How do I load a bytes object WAV audio file in torchaudio?

4.9k Views Asked by At

I am trying to load a bytes-class object named "audio" to be loaded as a torchaudio object:

def convert_audio(audio, target_sr: int = 16000): 


    wav, sr = torchaudio.load(audio) 

    #(...) some other code

I cannot find any documentation online with instructions on how to load a bytes audio object inside Torchaudio, it seems to only accept path strings. But I have to save I/O in my application and I cannot write and load .wav files, only handle the audio objects directly.

Does anyone have a suggestion in this case?

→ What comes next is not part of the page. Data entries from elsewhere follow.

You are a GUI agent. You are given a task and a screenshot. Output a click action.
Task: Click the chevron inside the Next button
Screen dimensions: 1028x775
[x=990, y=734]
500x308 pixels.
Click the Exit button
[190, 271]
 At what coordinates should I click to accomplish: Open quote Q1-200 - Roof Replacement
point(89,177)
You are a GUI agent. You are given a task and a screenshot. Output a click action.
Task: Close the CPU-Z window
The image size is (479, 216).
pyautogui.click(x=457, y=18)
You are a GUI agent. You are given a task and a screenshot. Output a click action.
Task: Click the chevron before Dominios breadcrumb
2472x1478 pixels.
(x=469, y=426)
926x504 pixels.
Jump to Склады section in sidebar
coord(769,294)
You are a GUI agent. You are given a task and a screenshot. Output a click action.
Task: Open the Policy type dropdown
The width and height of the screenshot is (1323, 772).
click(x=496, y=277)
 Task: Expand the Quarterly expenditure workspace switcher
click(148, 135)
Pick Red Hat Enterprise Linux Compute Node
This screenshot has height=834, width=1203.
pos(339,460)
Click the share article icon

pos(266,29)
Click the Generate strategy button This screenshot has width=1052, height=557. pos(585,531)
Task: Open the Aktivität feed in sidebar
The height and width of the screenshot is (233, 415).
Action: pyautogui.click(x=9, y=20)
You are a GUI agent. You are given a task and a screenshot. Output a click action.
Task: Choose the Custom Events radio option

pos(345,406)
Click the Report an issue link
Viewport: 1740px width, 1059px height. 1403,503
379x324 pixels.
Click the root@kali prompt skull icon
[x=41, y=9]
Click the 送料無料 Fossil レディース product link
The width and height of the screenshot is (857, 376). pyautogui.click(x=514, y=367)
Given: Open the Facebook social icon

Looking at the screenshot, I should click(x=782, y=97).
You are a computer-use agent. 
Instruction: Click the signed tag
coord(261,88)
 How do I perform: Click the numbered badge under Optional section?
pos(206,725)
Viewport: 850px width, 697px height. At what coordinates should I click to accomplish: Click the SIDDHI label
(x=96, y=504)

If I use audio directly, I get this error:

Exception has occurred: AttributeError       (note: full exception trace is shown but execution is paused at: _run_module_as_main)
'bytes' object has no attribute 'seek'. You can only torch.load from a file that is seekable. Please pre-load the data into a buffer like io.BytesIO and try to load from it instead.
  File "/home/felipe/.local/lib/python3.10/site-packages/torch/serialization.py", line 348, in _check_seekable
    f.seek(f.tell())

With BytesIO:

Exception has occurred: UnpicklingError       (note: full exception trace is shown but execution is paused at: _run_module_as_main)
invalid load key, '\x00'.
  File "/home/felipe/.local/lib/python3.10/site-packages/torch/serialization.py", line 1002, in _legacy_load
    magic_number = pickle_module.load(f, **pickle_load_args)
  File "/home/felipe/.local/lib/python3.10/site-packages/torch/serialization.py", line 795, in load
    return _legacy_load(opened_file, map_location, pickle_module, **pickle_load_args)
  File "/home/felipe/Coding projects/silero/stt.py", line 35, in convert_audio
    wav,sr = torch.load(io.BytesIO(audio))
  File "/home/felipe/Coding projects/silero/stt.py", line 60, in transcribe
    input = prepare_model_input(convert_audio(audio),
  File "/home/felipe/Coding projects/silero/psgui.py", line 97, in <module>
    transcripton = stt.transcribe('en',audio)
  File "/usr/lib/python3.10/runpy.py", line 86, in _run_code
    exec(code, run_globals)
  File "/usr/lib/python3.10/runpy.py", line 196, in _run_module_as_main (Current frame)
    return _run_code(code, main_globals, None,
2

There are 2 best solutions below

2
On

If it's WAV format, torchaudio.load should be able to decode it from file-like object. Your code snippet looks good to me.

The following tutorial demonstrates it with different file-like objects.

https://pytorch.org/audio/0.13.0/tutorials/audio_io_tutorial.html#loading-from-file-like-object

Still, there are many reasons it does not work. For example, is your file-like object's cursor pointing the correct position (the beginning of the audio data)? Does the read method conformant to the io.RawIOBase.read protocol?

It's hard to tell without seeing the error stacktrace.

3
On

You need to change it to file-like object first

result = b'xxxxx'

# change result bytes stream to file-like object
wav_file_bytesIO = BytesIO(result)

data, sr = torchaudio.load(wav_file_bytesIO)